In a news conference on Wednesday, the governor was asked by Colorado Politics about the real estate transactions issue. Polis insisted that homes would continue to be bought and sold, and that there was no prohibition on inspections or any other part of the home-buying process.

The advisory appears to have been shelved shortly after the press conference. Sources told Colorado Politics that the questions raised Wednesday prompted discussions among the attorney general's office, the governor's office and the Realtors. 

Polis spokesman Conor Cahill said Thursday that "thousands of Coloradans are successfully buying and selling homes during this crisis. The Governor has instructed us to maximize economic productivity while minimizing physical proximity. To help prevent misconceptions that might affect normal transactions, the Department of Regulatory Agencies (DORA) will be issuing further guidance to make it even clearer that homes can be bought and sold during this pandemic.

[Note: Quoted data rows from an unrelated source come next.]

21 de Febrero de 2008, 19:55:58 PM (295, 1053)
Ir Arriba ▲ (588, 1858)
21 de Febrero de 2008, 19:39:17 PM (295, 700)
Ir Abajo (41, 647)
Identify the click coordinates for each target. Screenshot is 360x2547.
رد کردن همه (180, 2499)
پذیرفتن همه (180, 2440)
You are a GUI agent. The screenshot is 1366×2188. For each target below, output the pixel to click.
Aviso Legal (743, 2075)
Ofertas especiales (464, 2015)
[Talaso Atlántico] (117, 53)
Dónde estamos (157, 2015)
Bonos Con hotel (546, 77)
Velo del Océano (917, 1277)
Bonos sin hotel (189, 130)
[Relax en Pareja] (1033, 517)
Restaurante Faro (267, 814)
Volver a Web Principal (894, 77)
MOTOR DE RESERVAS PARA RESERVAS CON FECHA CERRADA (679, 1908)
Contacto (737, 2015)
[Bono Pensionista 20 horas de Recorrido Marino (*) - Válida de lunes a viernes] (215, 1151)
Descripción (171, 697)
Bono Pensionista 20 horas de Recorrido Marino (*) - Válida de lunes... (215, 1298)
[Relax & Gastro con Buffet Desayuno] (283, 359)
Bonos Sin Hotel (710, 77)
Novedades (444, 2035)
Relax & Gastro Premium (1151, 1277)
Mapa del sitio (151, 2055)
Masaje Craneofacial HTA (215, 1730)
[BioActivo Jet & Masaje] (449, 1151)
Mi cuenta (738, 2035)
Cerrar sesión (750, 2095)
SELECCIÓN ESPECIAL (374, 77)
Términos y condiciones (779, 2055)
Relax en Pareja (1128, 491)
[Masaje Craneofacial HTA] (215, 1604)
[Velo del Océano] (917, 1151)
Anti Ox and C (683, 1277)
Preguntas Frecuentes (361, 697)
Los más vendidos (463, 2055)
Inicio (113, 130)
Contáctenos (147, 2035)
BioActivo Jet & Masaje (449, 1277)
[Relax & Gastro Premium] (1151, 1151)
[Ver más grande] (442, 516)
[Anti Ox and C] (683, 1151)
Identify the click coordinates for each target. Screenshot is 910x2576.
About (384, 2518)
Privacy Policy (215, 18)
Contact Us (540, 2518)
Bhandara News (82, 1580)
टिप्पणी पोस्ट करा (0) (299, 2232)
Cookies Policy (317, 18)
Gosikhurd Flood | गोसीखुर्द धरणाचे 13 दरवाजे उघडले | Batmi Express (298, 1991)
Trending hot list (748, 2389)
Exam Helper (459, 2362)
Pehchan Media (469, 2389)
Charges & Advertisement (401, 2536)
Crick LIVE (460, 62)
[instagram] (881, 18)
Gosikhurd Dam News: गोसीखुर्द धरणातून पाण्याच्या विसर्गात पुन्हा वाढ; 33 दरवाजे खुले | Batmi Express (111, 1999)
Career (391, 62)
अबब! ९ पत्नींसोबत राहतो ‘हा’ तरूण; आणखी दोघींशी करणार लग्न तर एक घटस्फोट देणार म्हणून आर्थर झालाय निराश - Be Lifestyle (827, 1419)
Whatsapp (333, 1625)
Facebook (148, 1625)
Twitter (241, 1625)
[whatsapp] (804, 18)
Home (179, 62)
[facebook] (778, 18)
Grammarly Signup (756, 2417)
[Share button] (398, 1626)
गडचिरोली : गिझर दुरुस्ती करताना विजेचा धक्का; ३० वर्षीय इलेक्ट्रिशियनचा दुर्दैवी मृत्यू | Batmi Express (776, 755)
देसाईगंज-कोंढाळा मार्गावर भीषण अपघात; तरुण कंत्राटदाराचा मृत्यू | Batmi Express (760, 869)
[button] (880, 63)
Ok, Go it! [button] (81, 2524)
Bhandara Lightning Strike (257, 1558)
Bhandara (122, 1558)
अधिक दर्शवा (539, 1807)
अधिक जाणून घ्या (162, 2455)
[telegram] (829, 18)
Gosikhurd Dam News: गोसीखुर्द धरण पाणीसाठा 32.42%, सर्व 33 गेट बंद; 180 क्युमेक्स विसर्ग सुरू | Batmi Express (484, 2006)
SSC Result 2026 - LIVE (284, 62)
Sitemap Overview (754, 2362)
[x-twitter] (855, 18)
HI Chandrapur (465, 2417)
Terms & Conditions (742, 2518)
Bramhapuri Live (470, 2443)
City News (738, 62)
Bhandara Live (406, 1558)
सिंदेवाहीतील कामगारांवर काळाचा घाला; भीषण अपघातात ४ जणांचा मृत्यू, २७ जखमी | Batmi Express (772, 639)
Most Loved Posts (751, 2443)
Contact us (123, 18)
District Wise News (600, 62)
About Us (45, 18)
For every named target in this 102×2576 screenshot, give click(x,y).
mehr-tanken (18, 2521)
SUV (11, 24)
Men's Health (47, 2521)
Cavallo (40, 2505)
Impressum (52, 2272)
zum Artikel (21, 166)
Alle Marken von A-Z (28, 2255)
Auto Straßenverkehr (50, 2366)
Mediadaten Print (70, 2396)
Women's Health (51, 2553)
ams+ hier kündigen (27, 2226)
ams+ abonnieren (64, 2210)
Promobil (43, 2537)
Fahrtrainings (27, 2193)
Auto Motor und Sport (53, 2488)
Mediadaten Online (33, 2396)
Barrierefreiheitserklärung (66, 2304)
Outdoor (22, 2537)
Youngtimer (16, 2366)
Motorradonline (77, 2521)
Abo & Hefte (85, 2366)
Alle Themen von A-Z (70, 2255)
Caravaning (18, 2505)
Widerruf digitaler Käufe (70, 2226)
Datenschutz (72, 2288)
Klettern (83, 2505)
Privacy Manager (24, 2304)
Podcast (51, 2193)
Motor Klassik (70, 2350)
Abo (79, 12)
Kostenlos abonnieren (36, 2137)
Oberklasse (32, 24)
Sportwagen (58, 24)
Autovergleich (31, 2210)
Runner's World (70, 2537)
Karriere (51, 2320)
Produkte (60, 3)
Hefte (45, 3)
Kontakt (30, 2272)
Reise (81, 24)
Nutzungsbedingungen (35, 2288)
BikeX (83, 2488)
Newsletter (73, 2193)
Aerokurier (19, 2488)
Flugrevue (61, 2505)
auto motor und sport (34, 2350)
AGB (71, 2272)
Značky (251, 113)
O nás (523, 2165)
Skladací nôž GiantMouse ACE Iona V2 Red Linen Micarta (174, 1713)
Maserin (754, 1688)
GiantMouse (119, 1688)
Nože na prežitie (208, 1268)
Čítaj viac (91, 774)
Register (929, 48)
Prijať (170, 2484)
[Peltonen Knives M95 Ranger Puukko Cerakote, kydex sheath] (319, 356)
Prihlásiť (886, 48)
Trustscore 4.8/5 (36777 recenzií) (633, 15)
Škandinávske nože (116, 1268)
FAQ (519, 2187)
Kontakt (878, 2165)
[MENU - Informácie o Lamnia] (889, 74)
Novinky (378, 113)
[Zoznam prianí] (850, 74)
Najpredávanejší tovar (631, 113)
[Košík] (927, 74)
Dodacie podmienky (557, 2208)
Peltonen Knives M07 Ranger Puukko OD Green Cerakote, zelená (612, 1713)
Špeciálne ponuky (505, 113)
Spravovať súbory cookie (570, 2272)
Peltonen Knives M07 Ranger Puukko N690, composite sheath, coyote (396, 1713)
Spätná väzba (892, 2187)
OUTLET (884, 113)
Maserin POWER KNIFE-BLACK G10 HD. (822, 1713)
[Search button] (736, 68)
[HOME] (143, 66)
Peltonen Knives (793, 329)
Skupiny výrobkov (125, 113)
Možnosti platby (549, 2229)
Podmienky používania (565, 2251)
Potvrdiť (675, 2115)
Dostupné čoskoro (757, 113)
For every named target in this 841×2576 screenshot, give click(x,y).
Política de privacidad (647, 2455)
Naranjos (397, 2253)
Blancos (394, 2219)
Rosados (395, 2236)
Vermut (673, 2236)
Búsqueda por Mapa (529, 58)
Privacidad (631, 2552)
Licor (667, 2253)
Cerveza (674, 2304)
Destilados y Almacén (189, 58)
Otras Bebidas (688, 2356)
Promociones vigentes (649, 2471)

"In short, the guidance will reiterate that elements that are fundamental to a real estate transaction are deemed critical to support market activity, which includes real estate appraisals, title work, inspections and closings. Non-critical activities, such as conducting an open house in-person during the COVID-19 pandemic put individuals at unnecessary risk and should be avoided in light of the 'Stay at Home' Executive Order and the Public Health Order on the temporary closure of non-essential businesses.

"At this time, we are encouraging professions of all types to get creative about the ways in which they can conduct business virtually until we are able to allow these Orders to expire."

Both Polis and DORA Executive Director Patty Salazar plan to talk to the Arroyos and to Biller on Thursday, Cahill said.